The south central campesino farm shows people in urban regions what could be possible if farming was reclaimed from corporate agribusiness and left in the hands of the residents and consumers. This is equally dangerous for those who profit from industrial agribusiness, so community farms that value crop diversity are seen as genuine threats to the profiteers of industrial agribusiness. There is always pressure coming from somewhere (ex., Horowitz & his warehouse that can apparently only exist in this farming space!) to bulldoze community farms underneath some other structure or building, as if L.A. doesn't already have enough warehouses!?
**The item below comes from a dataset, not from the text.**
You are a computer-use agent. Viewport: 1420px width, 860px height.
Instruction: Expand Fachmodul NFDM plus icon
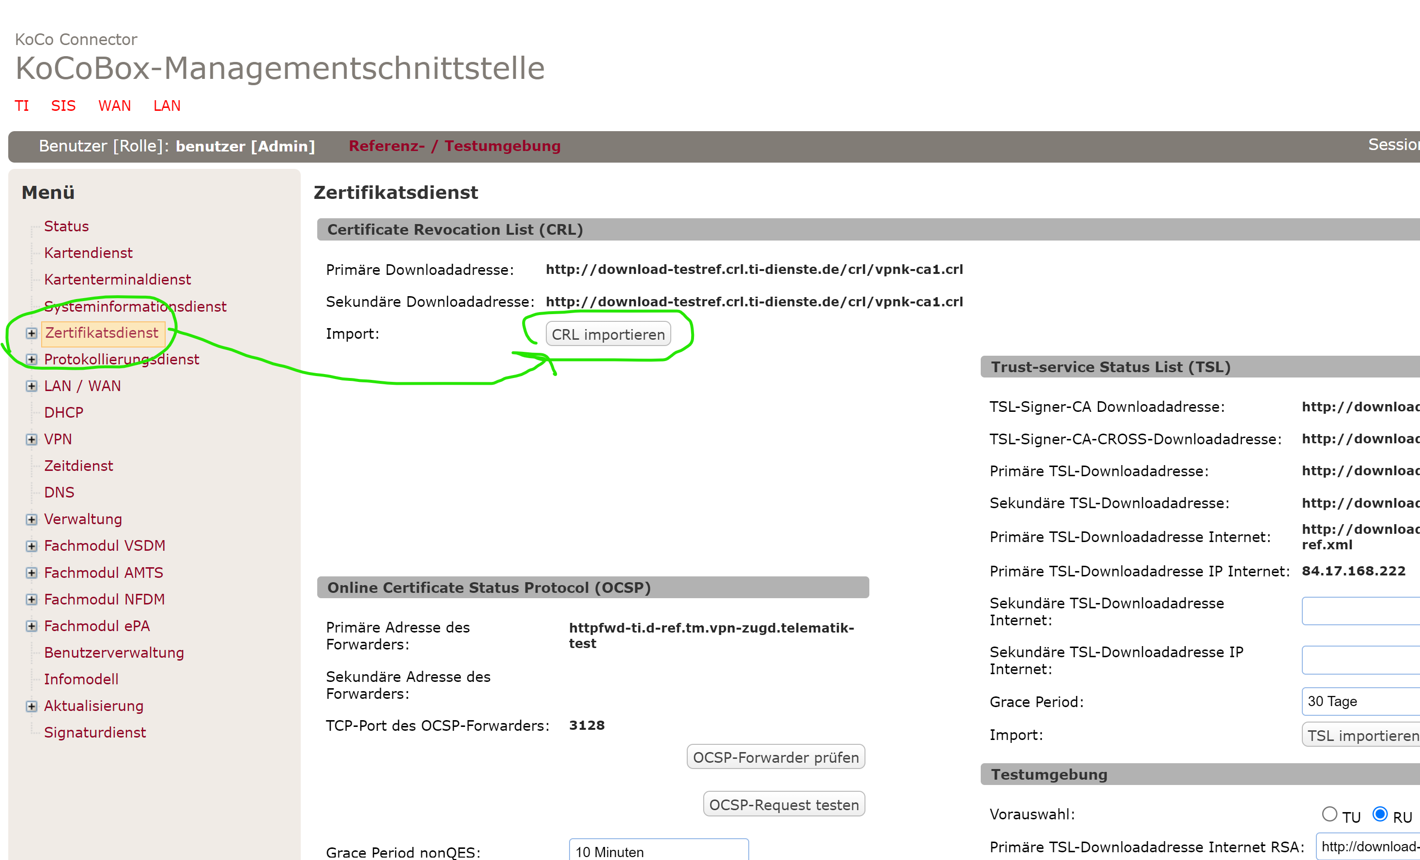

From a global perspective, we desperately need more places like south central farm in every town and city throughout the CA valley region and elsewhere. When the peak oil crisis hits the petrochemically dependent U.S. food sector, many of the industrial agribusiness monoculture plantations will fail, and the profiteers will simply take their money and run, leaving the most vulnerable people of the U.S. and elsewhere to suffer from famine following the food crisis. To prevent this tragedy, we need many, many many more south central farms around the nation..
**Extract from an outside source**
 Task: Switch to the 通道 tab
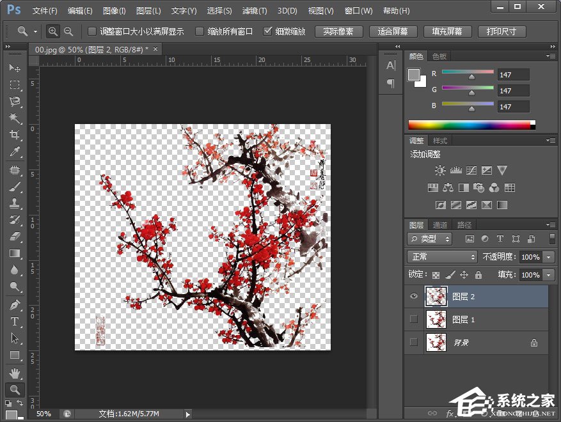(440, 225)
Here's the final warning on food availability from peak oil researcher Jan Lundberg;
"You. Will. Not. Be. Able. To. Get. Food. - report on trends"
Written by Jan Lundberg
Culture Change Letter #189, June 20, 2008
"The empire of cheap food is crumbling.
You. Will. Not. Be. Able. To. Get. Food. Need this be spelled out any more plainly? It is time to consider that the stage has been set for petroleum-induced famine.
We have "innocently" accommodated rising population with greater and greater food production via technology and the profit motive. But now we have run out of room to grow, as biotechnology, for example, has severe limitations -- major ones being petroleum dependence and topsoil loss. The biggest wild card for our existence is climate change, as we see with floods and other extreme weather affecting our food supply.
We are headed for massive shortages of food and other essentials, mainly brought about by the depletion of geological fossil reserves of cheap energy and water. The situation is demonstrated regularly with easy arithmetic based on statistical indicators from the United Nations, Worldwatch Institute, World Resources Institute, Earth Policy Institute, and numerous governments. Usually the full force of the message is offset by predictions of huge rises in future human population growth that are simple extrapolations of historical trends.
No one can say with certainty that the worst effects of today's crisis will occur tomorrow or by any particular date. But it is irrational to assume there will only be gradual tightening of supplies until some solutions miraculously come to our aid. One ought to at least admit that one year ago few people thought we'd be going in the direction we're going in, this fast, today.
Three days is our average food supply around the modernized world, i.e., for cities and their supermarkets. Long-term food stocks have plummeted: "Cereal stocks that are at their lowest level in 30 years," according to Worldwatch institute in its most recent Vital Signs. This is exacerbated by increasingly weirder weather, compounded by the oil price/supply pressure on food. What can interfere with the three-day situation are truckers on strike (as in Europe), extended/repeated power outages, and the inability of the work force to commute to work."